RECORDS PROVIDED →
+-------+

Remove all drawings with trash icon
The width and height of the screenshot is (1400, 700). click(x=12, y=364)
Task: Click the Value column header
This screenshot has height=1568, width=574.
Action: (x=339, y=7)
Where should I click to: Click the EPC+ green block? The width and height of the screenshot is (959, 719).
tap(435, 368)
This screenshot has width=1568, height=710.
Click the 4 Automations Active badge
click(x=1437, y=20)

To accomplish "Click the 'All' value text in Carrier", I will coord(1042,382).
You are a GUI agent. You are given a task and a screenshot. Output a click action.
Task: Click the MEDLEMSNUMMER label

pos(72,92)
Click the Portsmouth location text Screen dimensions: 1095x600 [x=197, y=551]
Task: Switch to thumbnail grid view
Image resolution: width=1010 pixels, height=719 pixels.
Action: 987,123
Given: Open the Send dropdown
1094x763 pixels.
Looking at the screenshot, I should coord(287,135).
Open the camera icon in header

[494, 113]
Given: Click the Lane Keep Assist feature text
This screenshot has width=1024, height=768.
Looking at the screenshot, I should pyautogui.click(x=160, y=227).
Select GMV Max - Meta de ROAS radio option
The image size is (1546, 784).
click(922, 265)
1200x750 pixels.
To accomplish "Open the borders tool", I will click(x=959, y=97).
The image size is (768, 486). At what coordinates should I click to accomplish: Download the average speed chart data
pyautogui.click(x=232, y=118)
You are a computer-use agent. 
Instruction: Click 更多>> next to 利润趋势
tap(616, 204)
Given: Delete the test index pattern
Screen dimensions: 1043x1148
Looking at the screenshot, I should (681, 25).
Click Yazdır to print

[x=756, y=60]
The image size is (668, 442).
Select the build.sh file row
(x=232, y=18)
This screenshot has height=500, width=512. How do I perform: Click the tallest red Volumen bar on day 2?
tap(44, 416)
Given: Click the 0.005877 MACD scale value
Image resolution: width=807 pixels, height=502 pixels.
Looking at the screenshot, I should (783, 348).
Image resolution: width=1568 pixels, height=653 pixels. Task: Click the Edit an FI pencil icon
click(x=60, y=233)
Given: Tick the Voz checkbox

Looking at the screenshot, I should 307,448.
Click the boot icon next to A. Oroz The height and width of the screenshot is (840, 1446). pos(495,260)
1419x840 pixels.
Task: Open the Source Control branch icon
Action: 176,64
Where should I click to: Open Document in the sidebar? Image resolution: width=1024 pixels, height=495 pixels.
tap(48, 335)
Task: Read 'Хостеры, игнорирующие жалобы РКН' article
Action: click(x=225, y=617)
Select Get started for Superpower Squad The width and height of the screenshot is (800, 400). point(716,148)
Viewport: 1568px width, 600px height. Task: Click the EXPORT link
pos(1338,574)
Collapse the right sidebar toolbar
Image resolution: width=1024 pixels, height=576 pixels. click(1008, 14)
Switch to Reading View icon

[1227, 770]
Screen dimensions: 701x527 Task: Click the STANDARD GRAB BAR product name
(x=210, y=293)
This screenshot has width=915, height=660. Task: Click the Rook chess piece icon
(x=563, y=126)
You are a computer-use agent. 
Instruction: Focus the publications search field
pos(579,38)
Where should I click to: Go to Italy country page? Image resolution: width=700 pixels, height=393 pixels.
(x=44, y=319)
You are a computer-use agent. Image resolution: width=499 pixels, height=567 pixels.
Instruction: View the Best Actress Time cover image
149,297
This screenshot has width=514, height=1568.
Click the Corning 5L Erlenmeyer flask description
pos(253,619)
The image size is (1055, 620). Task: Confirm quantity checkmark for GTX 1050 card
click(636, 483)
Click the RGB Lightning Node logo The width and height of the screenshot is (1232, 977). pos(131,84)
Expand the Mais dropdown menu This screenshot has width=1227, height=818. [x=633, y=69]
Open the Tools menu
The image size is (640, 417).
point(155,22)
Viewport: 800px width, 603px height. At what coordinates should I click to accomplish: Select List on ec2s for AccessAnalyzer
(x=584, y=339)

+-------+

WHAT IS NEEDED → Each and every record above needs writing out exactly.

FINISHED TASK →
Remove all drawings with trash icon
The width and height of the screenshot is (1400, 700). click(x=12, y=364)
Task: Click the Value column header
This screenshot has height=1568, width=574.
Action: (x=339, y=7)
Where should I click to: Click the EPC+ green block? The width and height of the screenshot is (959, 719).
tap(435, 368)
This screenshot has width=1568, height=710.
Click the 4 Automations Active badge
click(x=1437, y=20)

To accomplish "Click the 'All' value text in Carrier", I will coord(1042,382).
You are a GUI agent. You are given a task and a screenshot. Output a click action.
Task: Click the MEDLEMSNUMMER label

pos(72,92)
Click the Portsmouth location text Screen dimensions: 1095x600 [x=197, y=551]
Task: Switch to thumbnail grid view
Image resolution: width=1010 pixels, height=719 pixels.
Action: 987,123
Given: Open the Send dropdown
1094x763 pixels.
Looking at the screenshot, I should coord(287,135).
Open the camera icon in header

[494, 113]
Given: Click the Lane Keep Assist feature text
This screenshot has width=1024, height=768.
Looking at the screenshot, I should pyautogui.click(x=160, y=227).
Select GMV Max - Meta de ROAS radio option
The image size is (1546, 784).
click(922, 265)
1200x750 pixels.
To accomplish "Open the borders tool", I will click(x=959, y=97).
The image size is (768, 486). At what coordinates should I click to accomplish: Download the average speed chart data
pyautogui.click(x=232, y=118)
You are a computer-use agent. 
Instruction: Click 更多>> next to 利润趋势
tap(616, 204)
Given: Delete the test index pattern
Screen dimensions: 1043x1148
Looking at the screenshot, I should (681, 25).
Click Yazdır to print

[x=756, y=60]
The image size is (668, 442).
Select the build.sh file row
(x=232, y=18)
This screenshot has height=500, width=512. How do I perform: Click the tallest red Volumen bar on day 2?
tap(44, 416)
Given: Click the 0.005877 MACD scale value
Image resolution: width=807 pixels, height=502 pixels.
Looking at the screenshot, I should (783, 348).
Image resolution: width=1568 pixels, height=653 pixels. Task: Click the Edit an FI pencil icon
click(x=60, y=233)
Given: Tick the Voz checkbox

Looking at the screenshot, I should 307,448.
Click the boot icon next to A. Oroz The height and width of the screenshot is (840, 1446). pos(495,260)
1419x840 pixels.
Task: Open the Source Control branch icon
Action: 176,64
Where should I click to: Open Document in the sidebar? Image resolution: width=1024 pixels, height=495 pixels.
tap(48, 335)
Task: Read 'Хостеры, игнорирующие жалобы РКН' article
Action: click(x=225, y=617)
Select Get started for Superpower Squad The width and height of the screenshot is (800, 400). point(716,148)
Viewport: 1568px width, 600px height. Task: Click the EXPORT link
pos(1338,574)
Collapse the right sidebar toolbar
Image resolution: width=1024 pixels, height=576 pixels. click(1008, 14)
Switch to Reading View icon

[1227, 770]
Screen dimensions: 701x527 Task: Click the STANDARD GRAB BAR product name
(x=210, y=293)
This screenshot has width=915, height=660. Task: Click the Rook chess piece icon
(x=563, y=126)
You are a computer-use agent. 
Instruction: Focus the publications search field
pos(579,38)
Where should I click to: Go to Italy country page? Image resolution: width=700 pixels, height=393 pixels.
(x=44, y=319)
You are a computer-use agent. Image resolution: width=499 pixels, height=567 pixels.
Instruction: View the Best Actress Time cover image
149,297
This screenshot has width=514, height=1568.
Click the Corning 5L Erlenmeyer flask description
pos(253,619)
The image size is (1055, 620). Task: Confirm quantity checkmark for GTX 1050 card
click(636, 483)
Click the RGB Lightning Node logo The width and height of the screenshot is (1232, 977). pos(131,84)
Expand the Mais dropdown menu This screenshot has width=1227, height=818. [x=633, y=69]
Open the Tools menu
The image size is (640, 417).
point(155,22)
Viewport: 800px width, 603px height. At what coordinates should I click to accomplish: Select List on ec2s for AccessAnalyzer
(x=584, y=339)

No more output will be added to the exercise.